### Passage
Volunteers in Action: GFWC Alabama, GFWC Hastings Women’s Club, and Woman’s Club of Wheeling

November 30, 2021

GFWC Alabama 

Members of two GFWC Alabama clubs did their part to participate in America Recycles Day on November 15. Ellen Clack, GFWC Alabama Environment Chairman, said members of the Magazine Club of Roanoke (Alabama) chose to participate by collecting plastic bags and bottles at the club’s meeting in October. The clubwomen then cut the bags into strips of plarn, or plastic yarn, that can be crocheted into bags, mats, and other items. Ellen said the members plan to make door mats, animal mats, and sleeping mats to donate to area homeless shelters.

“This is an easy project for anybody to participate in, regardless of the size of the club,” she said.

Ellen said this project was also shared with the local newspaper as a way to not only shine a light on the work of the clubwomen, but to raise more awareness about the importance of recycling and upcycling in order to keep plastics out of landfills and waterways.

The Hueytown Study Club (Alabama) was also busy collecting plastic bags and bottles, Styrofoam egg cartons, and yogurt containers to recycle.

“The members expanded (the recycling challenge) to include more than collecting plastic bags and bottles,” Ellen said.

She added the club even donated some of the items to a local elementary school to use in various arts and craft projects.

In total, Ellen said GFWC Alabama clubwomen collected 3,001 plastic bags and 2,619 plastic bottles.



GFWC Hastings Women’s Club 

Clubwomen with GFWC Hastings Women’s Club (Michigan) are working to keep plastic out of waterways and landfills while also helping support people experiencing homelessness in their community. The club’s Environment Chairman Sue Gray said members participated in Operation Bed Roll last year and donated 24 mats made out of plarn, or plastic yarn, to a local homeless shelter. They decided to participate in this project again this year and are in the process of collecting bags and crocheting them into more mats to donate. Sue explained each mat requires about 600 plastic bags, so last year they were able to keep nearly 16,000 bags out of landfills.

### Data under study

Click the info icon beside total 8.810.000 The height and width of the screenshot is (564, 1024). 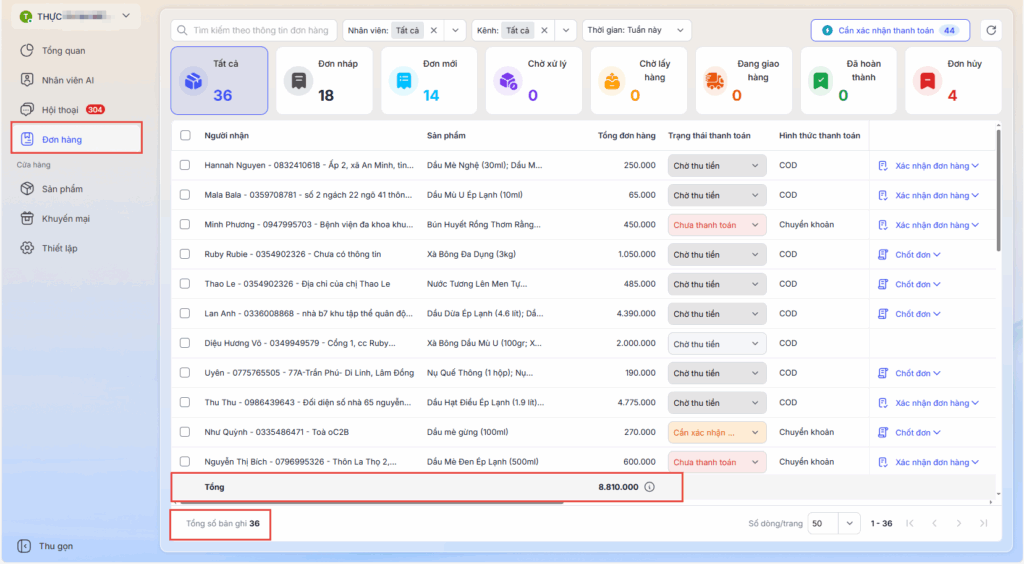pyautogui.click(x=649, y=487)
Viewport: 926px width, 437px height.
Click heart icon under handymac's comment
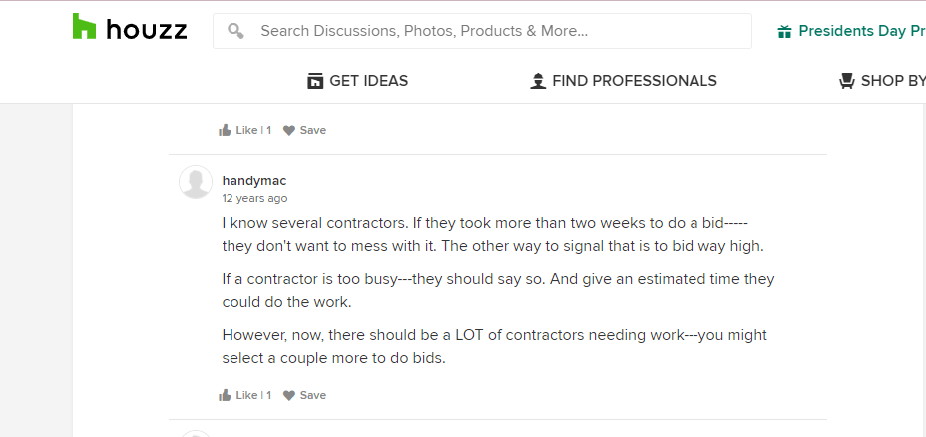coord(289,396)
...
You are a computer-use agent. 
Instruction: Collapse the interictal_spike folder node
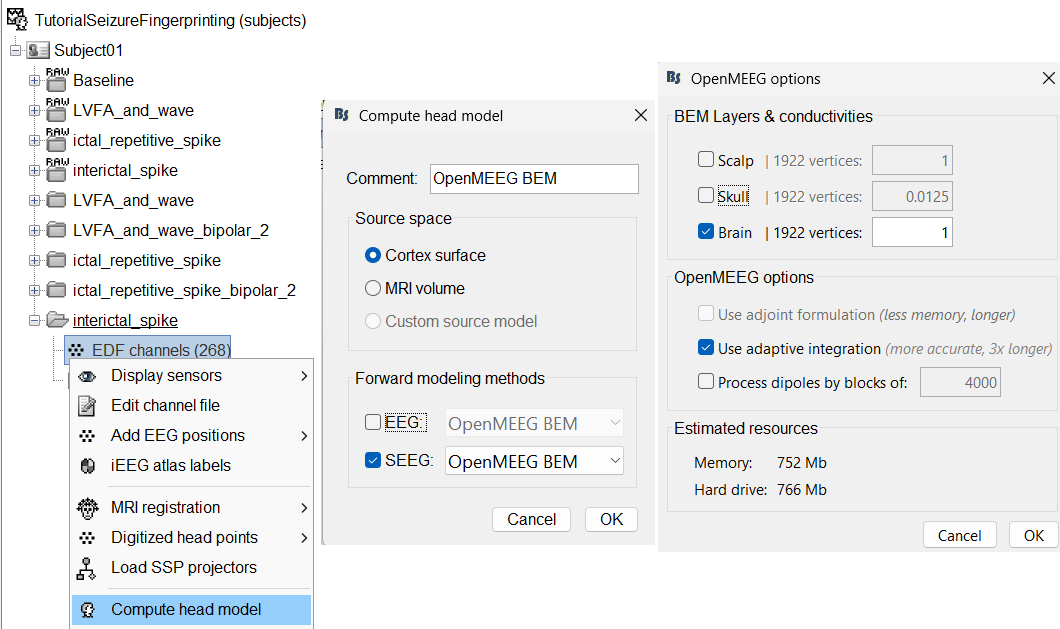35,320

### Work order 1
Condense the paragraph of the club report that begins "Members of two GFWC Alabama clubs" into a short bulleted list that keeps its main facts.
### Work order 2
Copy the stretch of the club report from "Ellen said this" through "landfills and waterways." word for word.
The material comes from a different source than the club report.

### Exercise solution 1
- Members of two GFWC Alabama clubs took part in America Recycles Day on November 15.
- Ellen Clack, GFWC Alabama Environment Chairman, said the Magazine Club of Roanoke (Alabama) collected plastic bags and bottles at its October meeting.
- The clubwomen cut the bags into strips of plarn (plastic yarn), which can be crocheted into bags, mats, and other items.
- The members plan to make door mats, animal mats, and sleeping mats to donate to area homeless shelters.

### Exercise solution 2
Ellen said this project was also shared with the local newspaper as a way to not only shine a light on the work of the clubwomen, but to raise more awareness about the importance of recycling and upcycling in order to keep plastics out of landfills and waterways.